Pigmentation phenotypes observed in D. elegans HK, D. gunungcola SK, and D. elegans HK ebony null mutants suggest that differences in Yellow and Ebony vary among tissues and between species (Fig. 5C). The higher expression of Yellow in D. elegans HK than in D. gunungcola SK shown for the wing spot in this model is supported by empirical data from Prud’homme et al. (2006). The pattern of Ebony expression has not been reported for D. elegans and D. gunungcola wings, but the expression patterns shown in our model are consistent with those seen between two other species that do (D. biarmipes) and do not (D. melanogaster) develop a wing spot similar to D. elegans (Wittkopp et al. 2002, Arnoult et al. 2013). The patterns of Yellow and Ebony expression have also not been reported for the thorax or legs of D. elegans or D. gunungcola, but correlations between expression of these genes and pigmentation in other Drosophila species suggest that the darker pigmentation of D. gunungcola SK relative to D. elegans HK results from higher Yellow and lower Ebony expression in these tissues (Fig. 5C). Within D. elegans HK, the higher expression of Yellow in the thorax than the legs shown in Fig. 5C is supported by the darker thorax than leg pigmentation seen in D. elegans HK ebony null mutants (Supplementary Fig. 2B). Additive inheritance of these inferred gene expression patterns can explain the pigmentation phenotypes seen in this study (Supplementary Fig. 3), but important work remains to test this model, including confirming whether variation in yellow and ebony are responsible for the observed QTL and whether the hypothesized expression patterns of Yellow and Ebony shown in Fig. 5C are real and caused by cis-regulatory divergence.

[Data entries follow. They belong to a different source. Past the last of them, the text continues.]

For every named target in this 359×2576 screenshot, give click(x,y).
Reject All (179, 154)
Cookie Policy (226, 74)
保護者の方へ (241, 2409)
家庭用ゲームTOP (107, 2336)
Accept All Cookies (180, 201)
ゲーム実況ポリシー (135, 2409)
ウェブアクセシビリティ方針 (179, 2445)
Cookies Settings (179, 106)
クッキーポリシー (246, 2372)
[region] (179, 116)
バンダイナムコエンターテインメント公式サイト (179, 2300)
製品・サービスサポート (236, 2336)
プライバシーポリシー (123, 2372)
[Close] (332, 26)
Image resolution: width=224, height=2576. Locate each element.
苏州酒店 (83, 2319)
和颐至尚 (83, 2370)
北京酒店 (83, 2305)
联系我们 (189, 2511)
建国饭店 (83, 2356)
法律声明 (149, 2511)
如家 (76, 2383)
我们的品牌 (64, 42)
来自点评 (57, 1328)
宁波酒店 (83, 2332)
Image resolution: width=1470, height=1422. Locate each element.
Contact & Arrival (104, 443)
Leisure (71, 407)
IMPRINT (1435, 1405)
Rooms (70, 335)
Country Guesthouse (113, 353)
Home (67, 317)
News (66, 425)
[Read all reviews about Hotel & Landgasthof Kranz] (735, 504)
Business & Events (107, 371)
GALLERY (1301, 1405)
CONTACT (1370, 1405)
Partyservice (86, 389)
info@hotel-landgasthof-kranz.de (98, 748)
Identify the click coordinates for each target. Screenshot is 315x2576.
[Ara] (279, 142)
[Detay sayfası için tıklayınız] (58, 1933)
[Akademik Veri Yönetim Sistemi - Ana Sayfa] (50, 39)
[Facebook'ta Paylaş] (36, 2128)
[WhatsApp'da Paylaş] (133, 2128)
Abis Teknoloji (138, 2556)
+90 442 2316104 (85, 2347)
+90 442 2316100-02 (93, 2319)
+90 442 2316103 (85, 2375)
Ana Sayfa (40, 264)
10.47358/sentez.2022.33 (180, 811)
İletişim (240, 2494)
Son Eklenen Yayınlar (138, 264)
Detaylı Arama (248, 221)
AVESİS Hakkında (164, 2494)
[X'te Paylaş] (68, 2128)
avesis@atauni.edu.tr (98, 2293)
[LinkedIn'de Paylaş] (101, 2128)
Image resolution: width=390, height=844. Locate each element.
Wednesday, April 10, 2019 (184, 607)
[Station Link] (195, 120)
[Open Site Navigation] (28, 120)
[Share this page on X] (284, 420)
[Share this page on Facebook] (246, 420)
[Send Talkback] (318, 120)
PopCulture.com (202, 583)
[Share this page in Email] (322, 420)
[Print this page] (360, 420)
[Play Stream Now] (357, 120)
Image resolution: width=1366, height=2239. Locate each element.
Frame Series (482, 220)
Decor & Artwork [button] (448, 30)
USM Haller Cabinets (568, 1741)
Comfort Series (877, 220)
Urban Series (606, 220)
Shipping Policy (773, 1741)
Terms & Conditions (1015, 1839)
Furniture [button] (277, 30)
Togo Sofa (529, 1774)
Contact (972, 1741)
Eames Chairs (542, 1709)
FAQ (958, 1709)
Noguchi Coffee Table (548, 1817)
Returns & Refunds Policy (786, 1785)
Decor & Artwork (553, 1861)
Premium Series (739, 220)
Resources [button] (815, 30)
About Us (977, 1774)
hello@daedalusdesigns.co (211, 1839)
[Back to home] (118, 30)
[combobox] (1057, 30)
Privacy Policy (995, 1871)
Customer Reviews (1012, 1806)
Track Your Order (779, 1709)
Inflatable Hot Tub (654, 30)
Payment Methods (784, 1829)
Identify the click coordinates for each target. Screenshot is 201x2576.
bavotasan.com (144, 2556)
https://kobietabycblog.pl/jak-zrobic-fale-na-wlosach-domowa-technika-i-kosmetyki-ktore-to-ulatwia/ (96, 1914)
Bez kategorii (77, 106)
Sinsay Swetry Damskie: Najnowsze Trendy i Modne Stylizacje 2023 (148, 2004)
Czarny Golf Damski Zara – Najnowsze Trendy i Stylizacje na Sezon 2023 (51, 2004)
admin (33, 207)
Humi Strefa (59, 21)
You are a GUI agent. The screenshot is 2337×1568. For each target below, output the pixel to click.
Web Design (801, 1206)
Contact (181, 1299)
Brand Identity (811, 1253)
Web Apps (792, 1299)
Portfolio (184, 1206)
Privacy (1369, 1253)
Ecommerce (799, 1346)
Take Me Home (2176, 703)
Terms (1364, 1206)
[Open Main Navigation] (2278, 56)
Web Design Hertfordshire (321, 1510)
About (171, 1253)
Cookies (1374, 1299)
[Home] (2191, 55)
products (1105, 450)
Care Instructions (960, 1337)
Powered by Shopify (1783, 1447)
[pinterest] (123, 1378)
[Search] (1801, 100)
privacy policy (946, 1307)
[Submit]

This study adds to the rich literature on Drosophila pigmentation evolution by revealing similarities and differences in the genetic architecture of pigmentation divergence in different body regions between the same pair of species. The same pigmentation genes have recurrently been found to harbor genetic variation responsible for pigmentation divergence in different species (reviewed in Massey and Wittkopp 2016), and our data suggest that the same is true for distinct changes in pigmentation evolving in different body parts between the same pair of species. Epistatic interactions between pigmentation QTL have previously been reported for differences in abdominal pigmentation between D. yakuba and D. santomea (Carbone et al. 2005; Liu et al. 2019), and our study of pigmentation divergence in multiple body parts between D. elegans and D. gunungcola also shows evidence of epistatic interactions among QTL and that these interactions differ among tissues. By combining knowledge of genetic and developmental mechanisms underlying pigmentation divergence from multiple species and contexts, this work illustrates the power of using metamodels such as Drosophila pigmentation (Kopp 2009) to advance our understanding of how phenotypes evolve.